[Collected data]

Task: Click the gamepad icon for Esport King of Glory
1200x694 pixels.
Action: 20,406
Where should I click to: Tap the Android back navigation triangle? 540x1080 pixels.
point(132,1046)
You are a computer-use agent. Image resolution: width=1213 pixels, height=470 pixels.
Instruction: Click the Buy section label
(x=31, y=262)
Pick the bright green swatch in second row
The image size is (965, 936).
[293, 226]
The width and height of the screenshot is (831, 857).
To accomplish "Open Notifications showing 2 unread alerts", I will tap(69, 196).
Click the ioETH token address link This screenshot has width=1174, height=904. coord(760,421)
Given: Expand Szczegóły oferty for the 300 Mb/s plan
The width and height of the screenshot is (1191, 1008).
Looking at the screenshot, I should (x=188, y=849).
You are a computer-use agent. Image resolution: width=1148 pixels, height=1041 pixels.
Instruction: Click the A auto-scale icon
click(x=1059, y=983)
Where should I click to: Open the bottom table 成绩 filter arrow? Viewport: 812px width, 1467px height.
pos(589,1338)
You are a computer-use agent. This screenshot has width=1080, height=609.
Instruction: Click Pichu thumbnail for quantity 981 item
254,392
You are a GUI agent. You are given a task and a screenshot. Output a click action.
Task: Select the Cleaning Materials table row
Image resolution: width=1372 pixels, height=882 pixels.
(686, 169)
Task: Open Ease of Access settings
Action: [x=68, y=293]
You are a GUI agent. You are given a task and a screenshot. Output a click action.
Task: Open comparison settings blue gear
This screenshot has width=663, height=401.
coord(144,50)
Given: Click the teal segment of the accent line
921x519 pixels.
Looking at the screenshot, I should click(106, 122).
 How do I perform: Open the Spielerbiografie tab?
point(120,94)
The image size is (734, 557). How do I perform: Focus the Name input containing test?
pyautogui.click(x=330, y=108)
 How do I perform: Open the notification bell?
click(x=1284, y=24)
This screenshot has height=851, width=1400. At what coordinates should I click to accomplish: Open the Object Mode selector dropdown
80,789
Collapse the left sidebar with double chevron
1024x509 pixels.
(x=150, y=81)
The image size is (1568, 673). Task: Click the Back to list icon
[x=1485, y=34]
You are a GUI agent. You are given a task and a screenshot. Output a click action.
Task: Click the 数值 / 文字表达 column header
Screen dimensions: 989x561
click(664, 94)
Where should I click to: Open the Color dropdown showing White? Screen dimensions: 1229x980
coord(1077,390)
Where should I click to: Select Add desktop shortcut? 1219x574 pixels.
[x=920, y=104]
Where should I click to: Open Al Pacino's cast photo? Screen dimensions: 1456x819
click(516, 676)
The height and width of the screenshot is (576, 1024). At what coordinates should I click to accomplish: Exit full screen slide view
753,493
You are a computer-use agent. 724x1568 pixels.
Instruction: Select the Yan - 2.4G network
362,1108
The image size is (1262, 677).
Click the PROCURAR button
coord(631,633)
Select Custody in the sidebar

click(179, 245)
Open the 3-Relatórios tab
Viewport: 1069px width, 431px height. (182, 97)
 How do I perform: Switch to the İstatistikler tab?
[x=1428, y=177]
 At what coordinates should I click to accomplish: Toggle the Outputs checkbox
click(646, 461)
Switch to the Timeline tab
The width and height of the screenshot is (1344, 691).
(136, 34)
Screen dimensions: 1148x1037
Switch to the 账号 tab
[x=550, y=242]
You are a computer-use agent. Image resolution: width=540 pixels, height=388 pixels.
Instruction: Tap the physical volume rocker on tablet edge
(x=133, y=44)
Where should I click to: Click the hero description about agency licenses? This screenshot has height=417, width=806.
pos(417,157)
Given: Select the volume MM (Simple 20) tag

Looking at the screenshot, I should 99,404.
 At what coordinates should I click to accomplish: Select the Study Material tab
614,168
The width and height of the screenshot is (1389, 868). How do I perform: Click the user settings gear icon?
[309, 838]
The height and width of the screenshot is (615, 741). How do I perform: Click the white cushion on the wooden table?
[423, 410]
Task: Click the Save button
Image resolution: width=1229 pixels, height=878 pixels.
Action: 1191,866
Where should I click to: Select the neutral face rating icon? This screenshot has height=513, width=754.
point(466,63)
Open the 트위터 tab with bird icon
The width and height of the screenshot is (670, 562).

**PROBLEM TO SOLVE:** Above are some lines. Repeat exactly, and only, those from the line that has "Click the PROCURAR button" through the line that has "You are a computer-use agent. Image resolution: width=540".

**SOLVED EXERCISE:**
Click the PROCURAR button
coord(631,633)
Select Custody in the sidebar

click(179, 245)
Open the 3-Relatórios tab
Viewport: 1069px width, 431px height. (182, 97)
 How do I perform: Switch to the İstatistikler tab?
[x=1428, y=177]
 At what coordinates should I click to accomplish: Toggle the Outputs checkbox
click(646, 461)
Switch to the Timeline tab
The width and height of the screenshot is (1344, 691).
(136, 34)
Screen dimensions: 1148x1037
Switch to the 账号 tab
[x=550, y=242]
You are a computer-use agent. Image resolution: width=540 pixels, height=388 pixels.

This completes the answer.